Here's how New Hampshire's members of Congress voted in the week ending Friday.

House

Car, truck vouchers: Voting 298 for and 119 against, the House on Tuesday passed a bill (HR 2751) enabling consumers to trade their car or truck for a government voucher worth $3,500 to $4,500 to be used to help buy or lease a new, more fuel-efficient vehicle - foreign or domestic. The exact value of the voucher would depend on the new vehicle's fuel efficiency. The government would destroy the traded-in vehicles. Congressional auditors predict the bill would spur 600,000 vehicle sales and leases. The bill is now before the Senate.

Rep. Donald Manzullo, a Democrat from Illinois, said: "Stimulating sales is the only way to get the auto industry back on its feet - not further top-down infusions of money. . . . The bill gets the American people involved because it's bottom-up. It sets the fire of manufacturing."

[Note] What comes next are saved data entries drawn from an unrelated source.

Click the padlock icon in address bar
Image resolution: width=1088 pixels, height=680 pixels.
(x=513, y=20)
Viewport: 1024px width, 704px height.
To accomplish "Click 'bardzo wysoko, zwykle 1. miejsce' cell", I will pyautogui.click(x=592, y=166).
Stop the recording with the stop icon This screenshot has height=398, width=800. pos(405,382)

Rep. Eric Cantor, a Republican from Virginia, opposed the bill because it disallowed vouchers for acquiring more fuel-efficient used vehicles. "Even after a generous credit, for many American families a new car is financially out of reach," he said.

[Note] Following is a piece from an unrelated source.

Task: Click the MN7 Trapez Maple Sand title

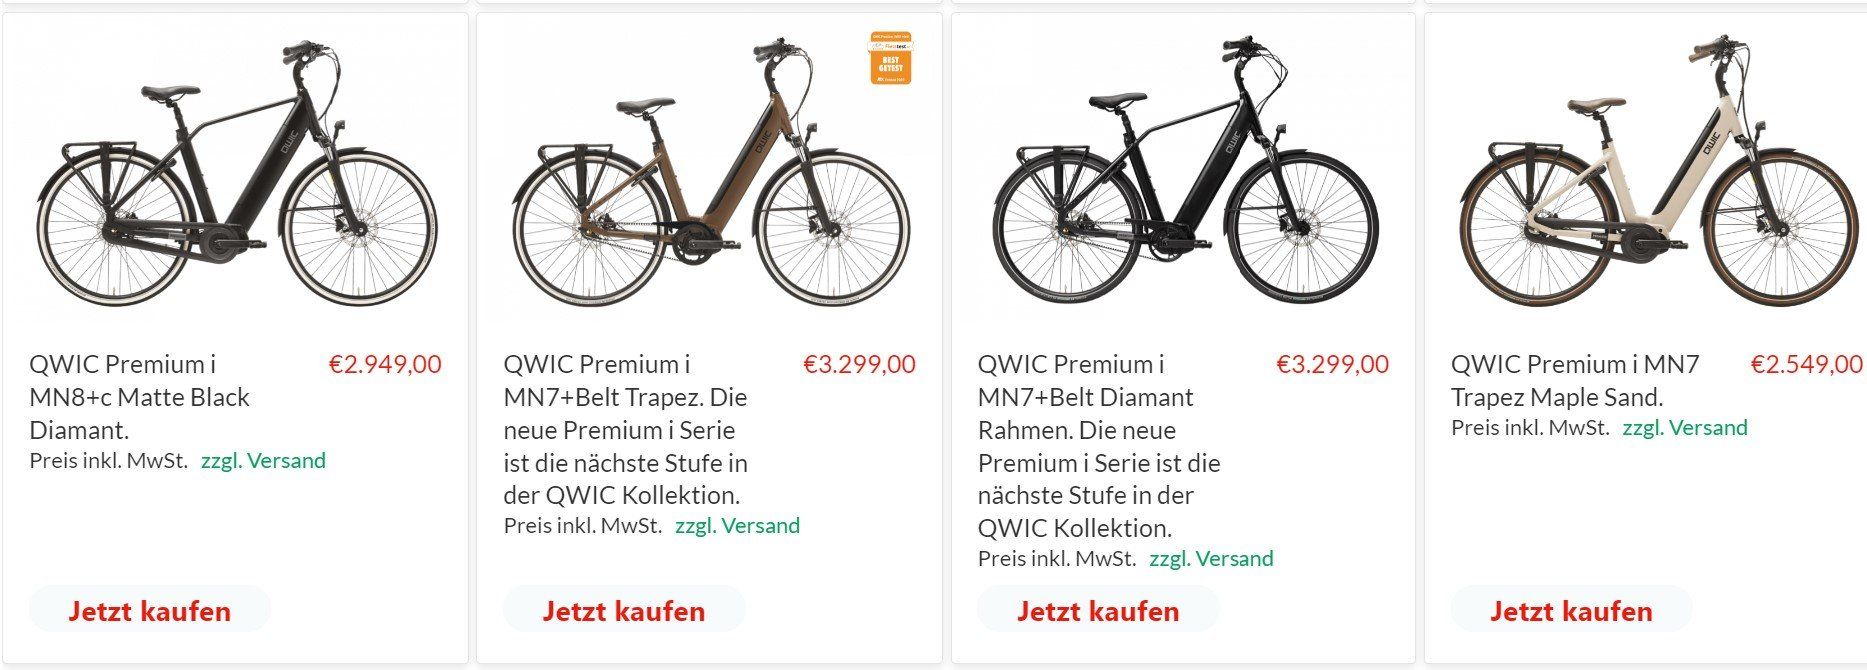Action: click(x=1575, y=380)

A yes vote was to pass the bill.

Voting yes: Reps. Carol Shea-Porter and Paul Hodes, both Democrats.

Foreign affairs budget: Voting 235 for and 187 against, the House on Wednesday authorized a $40.6 billion, two-year foreign-affairs budget (HR 2410) that would fund Department of State and Peace Corps operating expenses, a major expansion of the Foreign Service and a broad range of U.S. non-military policies and programs overseas.

In part, the bill adds 1,500 diplomats and staff to the Foreign Service and stations 300 additional Foreign Service personnel in Afghanistan and Pakistan. The bill also increases the number of Americans studying abroad; expands programs that bring foreign youths to the United States for high school or college; funds international broadcasting programs and bolsters Radio Free Asia; authorizes $654 million to bring the U.S. up-to-date in its United Nations dues, and requires gay partners of U.S. diplomats to receive benefits equal to those of diplomats' spouses.

Additionally, the bill orders the first overhaul of U.S. foreign aid since 1961; requires quadrennial State Department reviews of U.S. foreign operations; bolsters arms-control and nuclear non-proliferation programs; revamps export controls; expands protections for U.S. intellectual property and supports U.N. peacekeeping missions in Darfur, Chad and the Democratic Republic of Congo.

Rep. Gary Ackerman, a Democrat from New York, said "it is the Foreign Service that lives always full-time out in the ugly and dangerous parts of the world representing our interests, building alliances, monitoring and reporting on events that may affect our security and helping to defuse crises and tensions before they sometimes burst into armed conflict or war."

Rep. Ileana Ros-Lehtinen, a Republican from Florida, said: "In trying to justify the enormous spending increases in this bill, supporters paint a picture of a hollowed-out shell of a State Department suffering from years of neglect." Yet research shows "funding for the State Department and related agencies doubled from fiscal year 2000 through 2008."

A yes vote was to pass the bill.

Voting yes: Shea-Porter, Hodes.

Dispute over Iran: Voting 174 for and 250 against, the House on Wednesday defeated a Republican motion to scrap the entire foreign affairs bill (HR 2410, above) and replace it with a measure using international economic sanctions to block foreign investments and deliveries of refined-oil products that help sustain Iran's nuclear programs.